Dropbox Unplugs Data Center To Test Resilience

Dropbox-Unplugs-Data-Center-to-Test-Resilience

Dropbox had moved away from AWS for storing data but was still heavily centralised and dependent on their San Jose data centre

Dropbox recently unplugged an entire data centre to test its disaster readiness. With a dependency on their San Jose data centre, Dropbox ran a multi-year project to eliminate this single point of failure in their metadata stack, culminating in a deliberate and successful switch-off of the San Jose data centre.
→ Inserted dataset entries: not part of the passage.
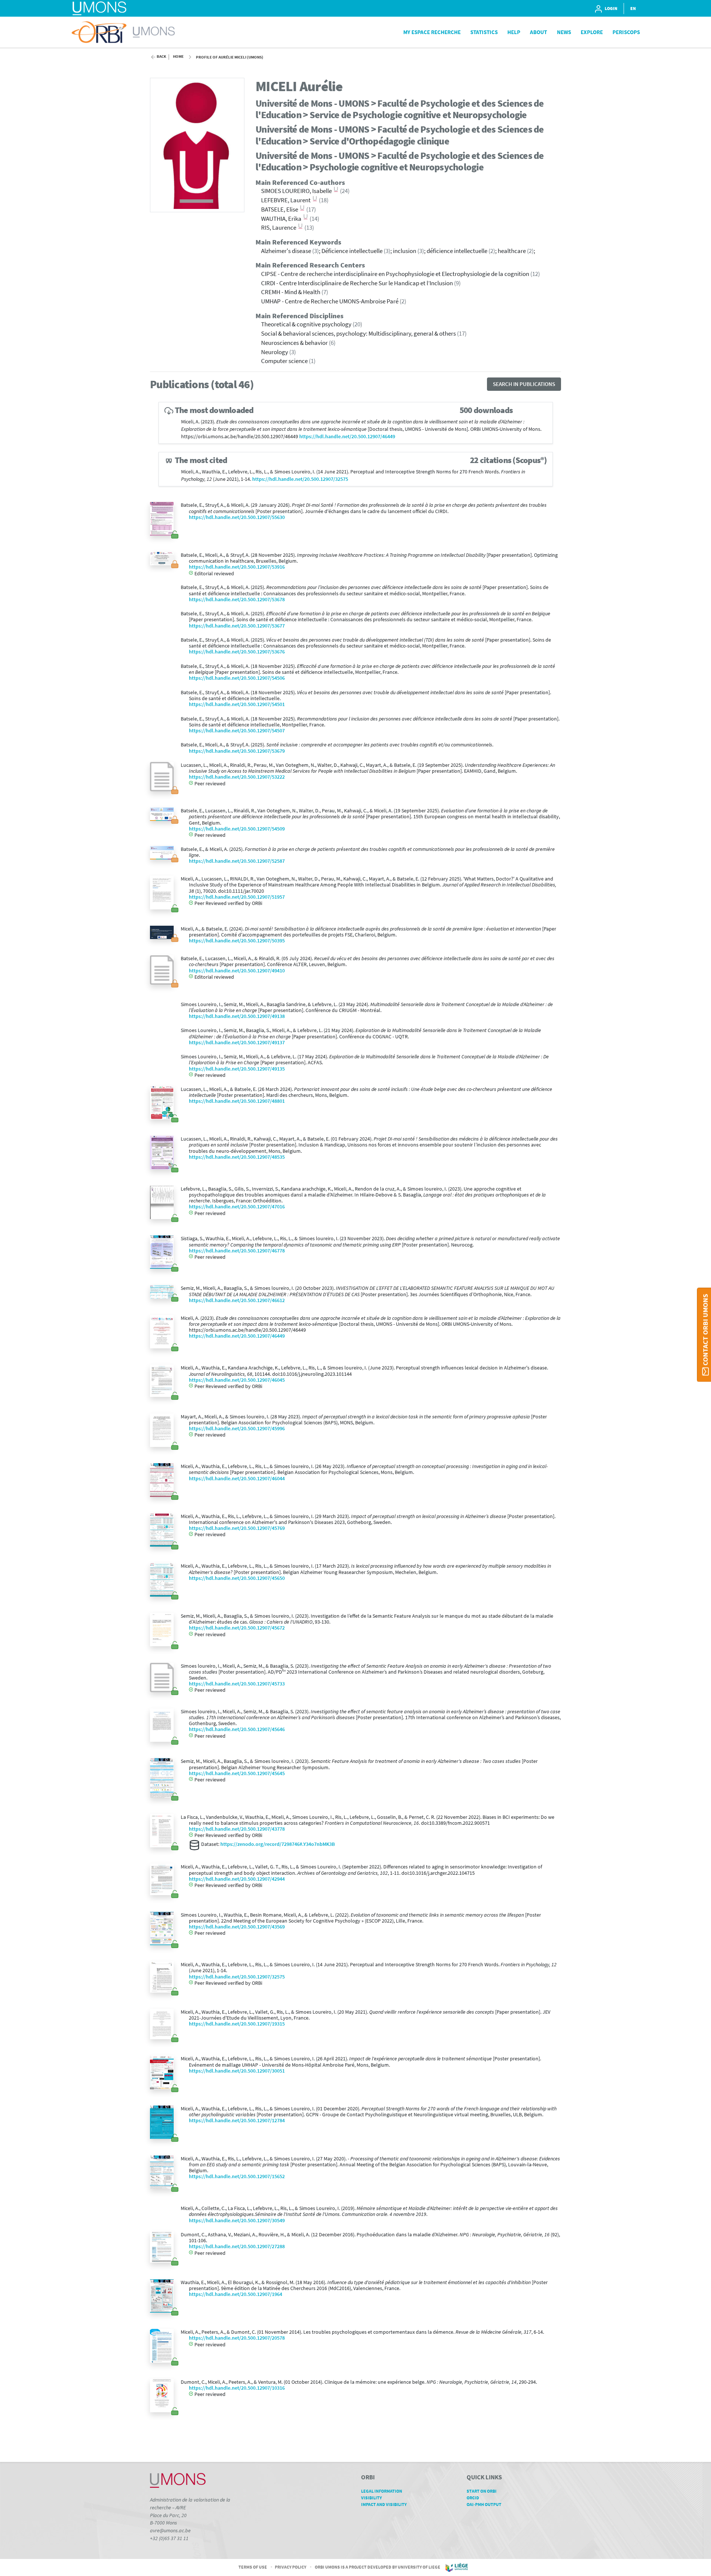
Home (178, 56)
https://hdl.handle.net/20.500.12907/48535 (237, 1157)
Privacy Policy (290, 2567)
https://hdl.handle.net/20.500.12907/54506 (237, 678)
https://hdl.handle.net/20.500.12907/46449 (347, 436)
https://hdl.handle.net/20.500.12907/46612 (237, 1300)
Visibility (371, 2497)
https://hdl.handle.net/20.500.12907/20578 (237, 2338)
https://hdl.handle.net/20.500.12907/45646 (237, 1729)
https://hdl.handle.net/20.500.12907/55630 (237, 517)
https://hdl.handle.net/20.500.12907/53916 (237, 567)
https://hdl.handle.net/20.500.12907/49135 (237, 1069)
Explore (592, 32)
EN (633, 8)
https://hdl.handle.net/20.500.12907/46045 (237, 1380)
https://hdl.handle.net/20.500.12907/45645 (237, 1773)
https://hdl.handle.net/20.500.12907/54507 (237, 731)
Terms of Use (252, 2567)
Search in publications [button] (524, 383)
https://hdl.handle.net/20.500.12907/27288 (237, 2246)
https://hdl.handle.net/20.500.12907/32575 (300, 479)
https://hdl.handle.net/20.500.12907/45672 (237, 1628)
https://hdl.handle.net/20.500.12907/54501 (237, 704)
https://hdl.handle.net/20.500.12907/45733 (237, 1684)
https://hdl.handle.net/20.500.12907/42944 (237, 1879)
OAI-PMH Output (484, 2504)
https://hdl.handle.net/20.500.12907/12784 (237, 2120)
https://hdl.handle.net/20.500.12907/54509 (237, 829)
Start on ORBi (482, 2491)
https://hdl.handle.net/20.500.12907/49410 (237, 971)
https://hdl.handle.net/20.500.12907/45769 (237, 1528)
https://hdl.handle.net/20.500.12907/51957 (237, 897)
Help (513, 32)
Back (161, 56)
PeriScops (626, 32)
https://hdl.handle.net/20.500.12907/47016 (237, 1207)
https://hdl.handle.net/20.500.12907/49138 (237, 1016)
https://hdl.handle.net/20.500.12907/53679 (237, 751)
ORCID (473, 2497)
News (564, 32)
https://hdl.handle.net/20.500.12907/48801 (237, 1101)
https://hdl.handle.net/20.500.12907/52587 (237, 861)
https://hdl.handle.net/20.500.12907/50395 (237, 941)
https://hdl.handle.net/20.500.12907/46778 (237, 1251)
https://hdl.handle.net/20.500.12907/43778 (237, 1829)
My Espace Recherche (432, 32)
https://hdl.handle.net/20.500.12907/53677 (237, 626)
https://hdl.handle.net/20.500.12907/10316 (237, 2388)
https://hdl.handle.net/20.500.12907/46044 (237, 1478)
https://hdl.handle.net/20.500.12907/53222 (237, 777)
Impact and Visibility (384, 2504)
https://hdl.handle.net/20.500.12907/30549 (237, 2220)
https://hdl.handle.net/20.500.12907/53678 (237, 599)
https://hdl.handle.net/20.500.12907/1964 (235, 2294)
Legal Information (381, 2491)
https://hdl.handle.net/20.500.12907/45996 (237, 1428)
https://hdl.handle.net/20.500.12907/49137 (237, 1042)
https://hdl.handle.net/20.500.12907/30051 (237, 2071)
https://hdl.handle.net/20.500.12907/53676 (237, 652)
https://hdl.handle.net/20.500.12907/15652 (237, 2176)
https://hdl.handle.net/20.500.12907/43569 (237, 1927)
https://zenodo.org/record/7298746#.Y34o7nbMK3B (277, 1844)
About (538, 32)
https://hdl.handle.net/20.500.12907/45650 (237, 1578)
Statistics (484, 32)
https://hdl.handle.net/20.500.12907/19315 (237, 2024)
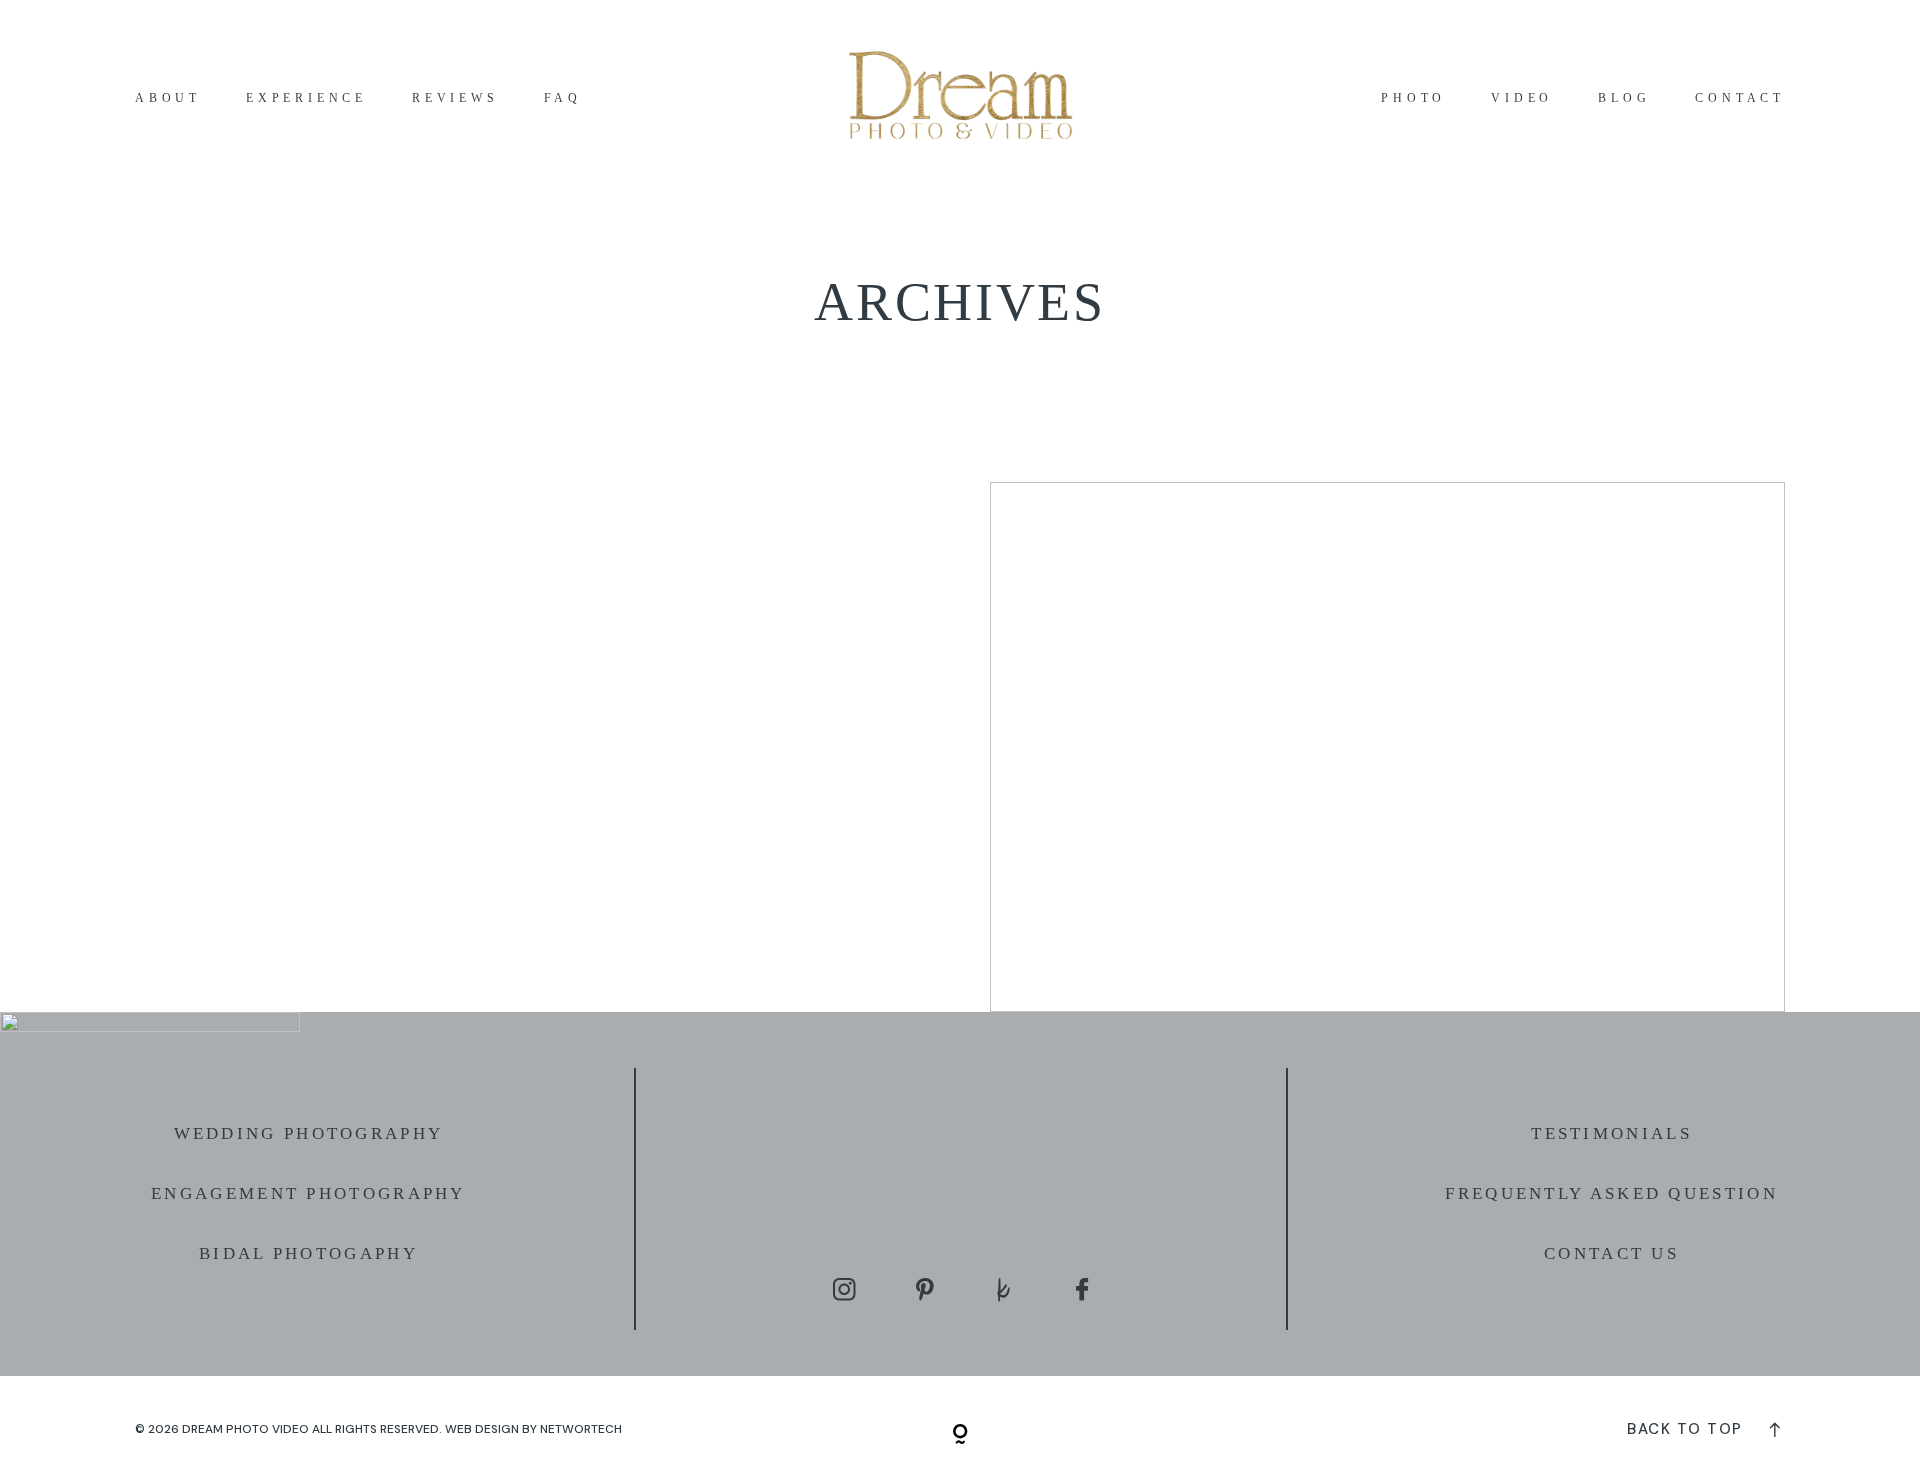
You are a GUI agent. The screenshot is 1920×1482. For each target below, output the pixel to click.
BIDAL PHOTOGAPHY (308, 1253)
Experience (306, 98)
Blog (1624, 98)
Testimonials (1611, 1133)
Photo (1413, 98)
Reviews (455, 98)
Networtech (581, 1429)
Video (1522, 98)
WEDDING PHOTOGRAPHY (309, 1133)
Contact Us (1611, 1253)
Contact (1740, 98)
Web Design (482, 1429)
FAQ (563, 98)
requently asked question (1618, 1193)
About (168, 98)
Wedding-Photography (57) (1387, 747)
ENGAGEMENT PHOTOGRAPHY (308, 1193)
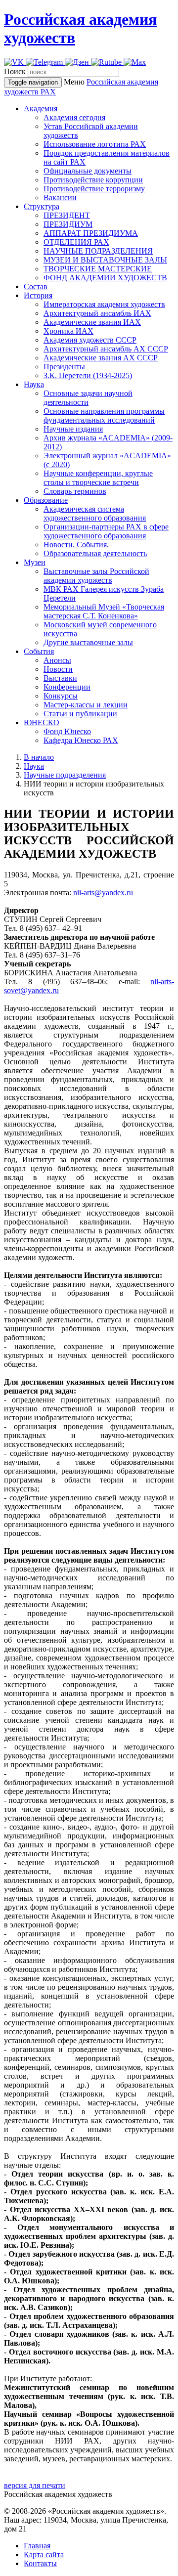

Dropbox had moved away from AWS for storing data but was still heavily centralised and dependent on their San Jose data centre. The recovery time from an outage at San Jose was considered to be far more than what was desired – hence initiating a project to improve this in case of a significant disaster – such as an earthquake at the nearby San Andreas Fault. The improvement was measured as a Recovery Time Objective (RTO) – a standard measure from Disaster Recovery Planning (DRP) for the maximum time a system can be tolerably down after a failure or disaster occurs.

The overall architecture of Dropbox’s systems involves a system to store files (block storage) and another system to store the metadata about those files. The architecture for block storage – named Magic Pocket – allows block data to be served from multiple data centres in an active/active configuration, and part of this new resilience work involved making the metadata service more resilient, and eventually also active/busy too. Making the metadata stack resilient proved to be a challenging goal to achieve. Some earlier design tradeoffs – such as using asynchronous replication of MySQL data between regions and using caches to scale databases – forced a rethink of the disaster readiness plan.

Dropbox implemented other changes to help reduce risk, with a customer-first strategy:

  •  Routine testing of key failover procedures – regular automated small-scale tests of failover tasks
  •  Improved operational procedures – a formalised go/no-go decision point, checks leading up to a failover “countdown”, and clearly defined roles for people during a failover
  •  Abort criteria and procedures – clearly defining when and how a failover would be aborted

The final steps in preparation for unplugging San Jose involved making a detailed Method of Procedure (MoP) to perform the failover, and this was tested on a lower-risk data centre first – that at Dallas Fort Worth. After disconnecting one of the DFW data centres, whilst performing validations that everything was still working, engineers realised that external availability was dropping, and the failover was aborted four minutes later. This test had revealed a previously hidden single point of failure in an S3 proxy service.

Thanks to the new tooling and procedures, there was no impact to global availability, and the anti-climactic event was declared a success. This provided a significantly reduced RTO and proved that Dropbox could run indefinitely from another region without San Jose.

The key takeaways from this multi-year project were that it takes training and practice to get stronger at Disaster Readiness. Dropbox now can conduct blackhole exercises regularly, ensuring that the DR capabilities will only continue to improve, with users never noticing when something goes wrong.